Let $$X$$ denote one distribution. Let $$f,g, \text{ and } h$$ denote three functions. If we have the results: $$g(X)$$ is within a negligible statistical distance of $$h(X)$$. Is it possible to prove

$$(f(X),g(X)) \text{ is within negligible statistical distance of } (f(X),h(X))$$

I was struggling with this problem for a long time. Any hints are welcomed.

• Now that I think about it, this question is probably off-topic. Feb 20, 2020 at 12:10

No, you cannot prove that, since it is not generally true. Consider the following counter example.

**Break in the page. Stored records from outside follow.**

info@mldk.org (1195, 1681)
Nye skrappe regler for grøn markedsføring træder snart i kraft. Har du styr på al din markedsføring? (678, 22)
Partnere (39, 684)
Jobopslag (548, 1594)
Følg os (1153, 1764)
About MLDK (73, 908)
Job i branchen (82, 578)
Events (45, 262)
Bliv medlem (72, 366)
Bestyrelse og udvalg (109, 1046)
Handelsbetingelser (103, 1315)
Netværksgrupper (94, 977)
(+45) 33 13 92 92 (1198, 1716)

Let $$X$$ be a distribution over $$\{0,1\}$$ with $$\Pr_{b\gets X}[b=0] = \Pr_{b\gets X}[b=1]=\frac{1}{2}.$$ Let $$f,g,h : \{0,1\} \to \{0,1\}$$ be defined as $$f : b \mapsto b,\quad g : b \mapsto b, \quad \text{and} \quad h : b \mapsto b\oplus 1.$$

The statistical distance between the distributions $$g(X)$$ and $$h(X)$$ is zero and thereby negligible.

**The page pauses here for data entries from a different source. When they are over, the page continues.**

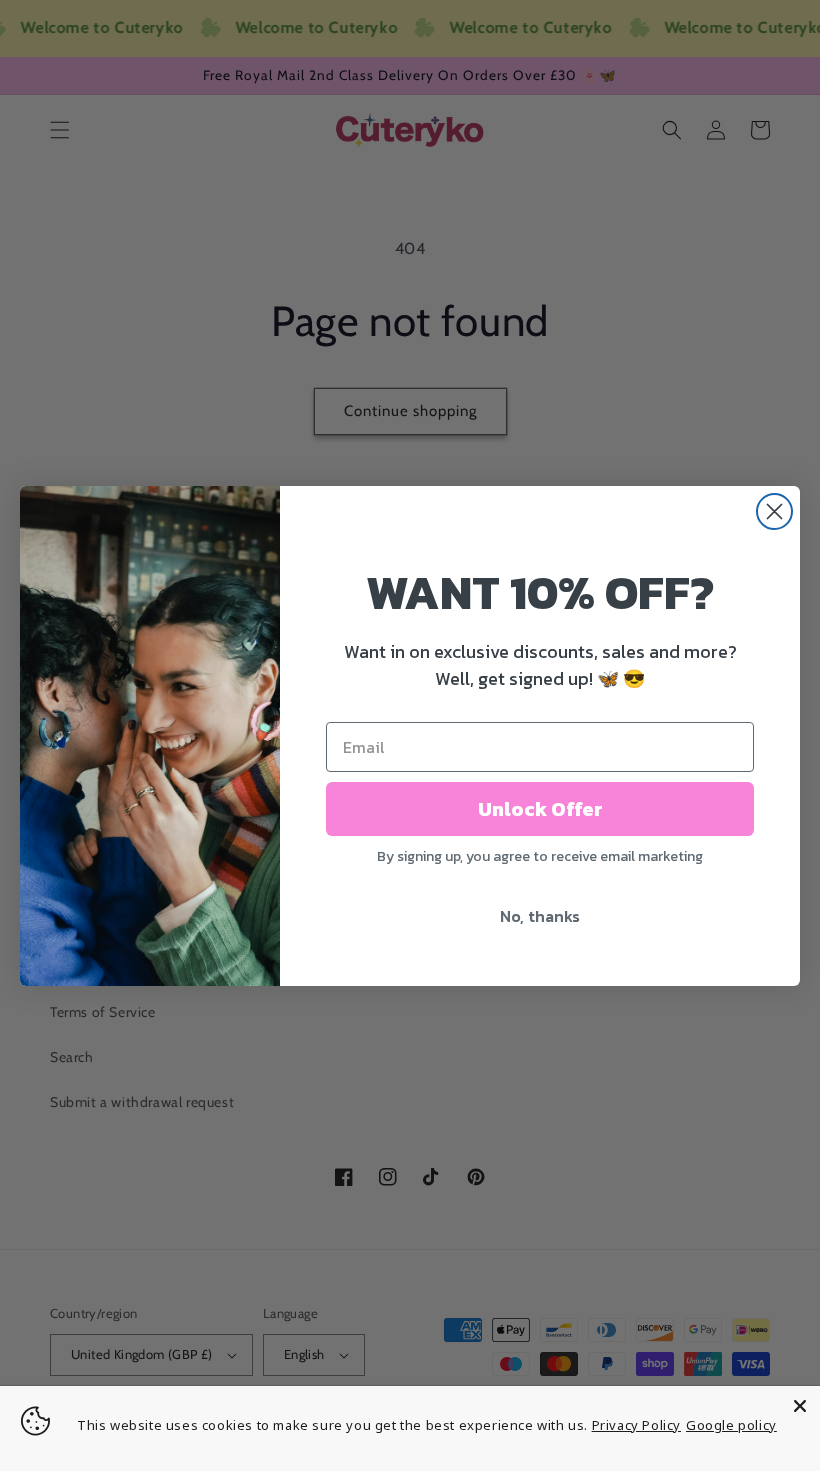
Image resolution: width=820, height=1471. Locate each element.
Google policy (731, 1425)
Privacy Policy (636, 1425)
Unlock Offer (540, 809)
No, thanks (540, 916)
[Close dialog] (774, 511)
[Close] (800, 1406)
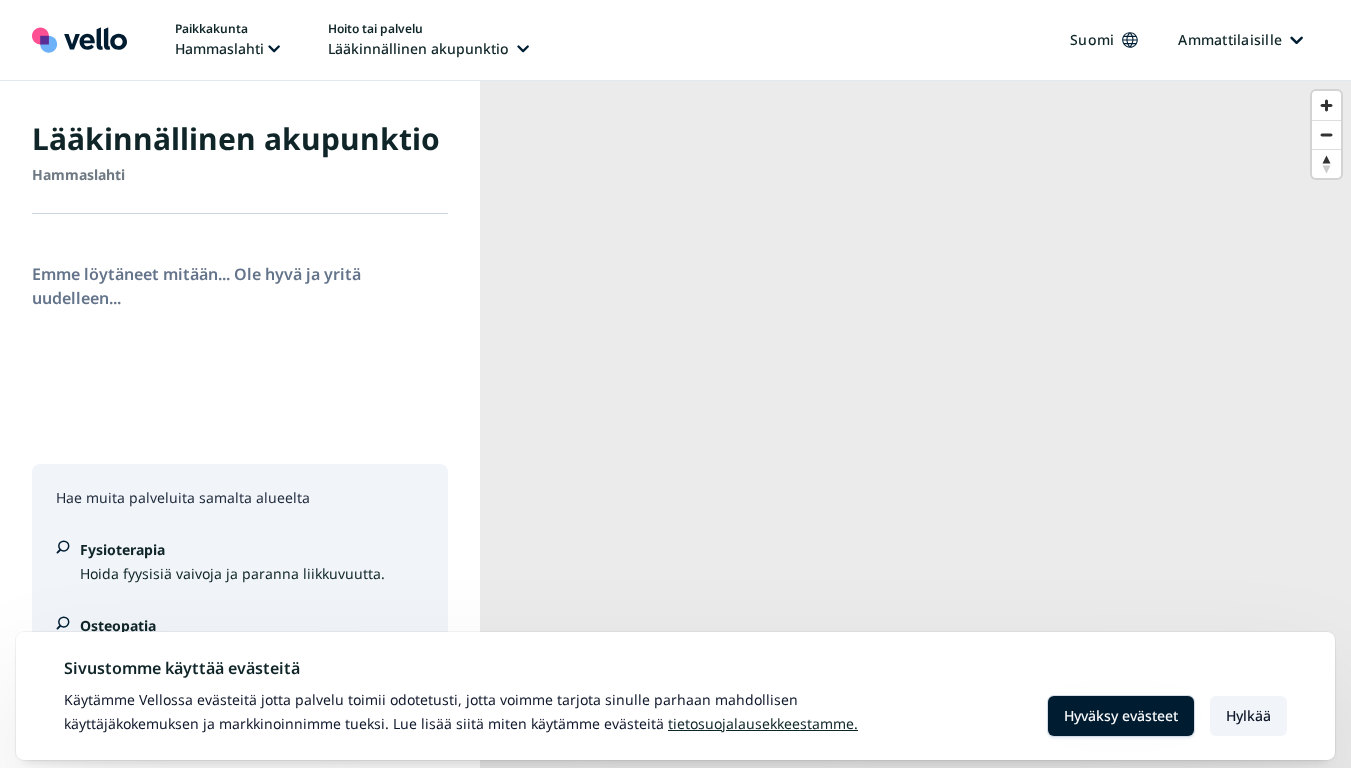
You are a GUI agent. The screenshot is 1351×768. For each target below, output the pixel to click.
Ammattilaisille (1230, 39)
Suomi (1092, 39)
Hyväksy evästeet (1121, 715)
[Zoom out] (1326, 134)
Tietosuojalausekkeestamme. (763, 723)
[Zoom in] (1326, 105)
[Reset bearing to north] (1326, 163)
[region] (915, 424)
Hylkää (1248, 715)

\begin{align}&\frac{1}{2} \sum_{b\in \{0,1\}} \left|\Pr_{b'\gets X}[g(b')=b] - \Pr_{b'\gets X}[h(b')=b]\right|\\ =&\frac{1}{2} \sum_{b\in \{0,1\}} \left|\Pr_{b'\gets X}[b'=b] - \Pr_{b'\gets X}[b'\oplus 1=b]\right|\\ =&\frac{1}{2} \sum_{b\in \{0,1\}} \left|\frac{1}{2} - \frac{1}{2}\right| = 0 \end{align}

However, the support of the two distributions $$(f(X),g(X)) \in \{(0,0),(1,1)\}\quad \text{and} \quad (f(X),h(X)) \in \{(0,1),(1,0)\}$$ are completely disjoint and their statistical distance is thus $$1$$ which is non-negligible.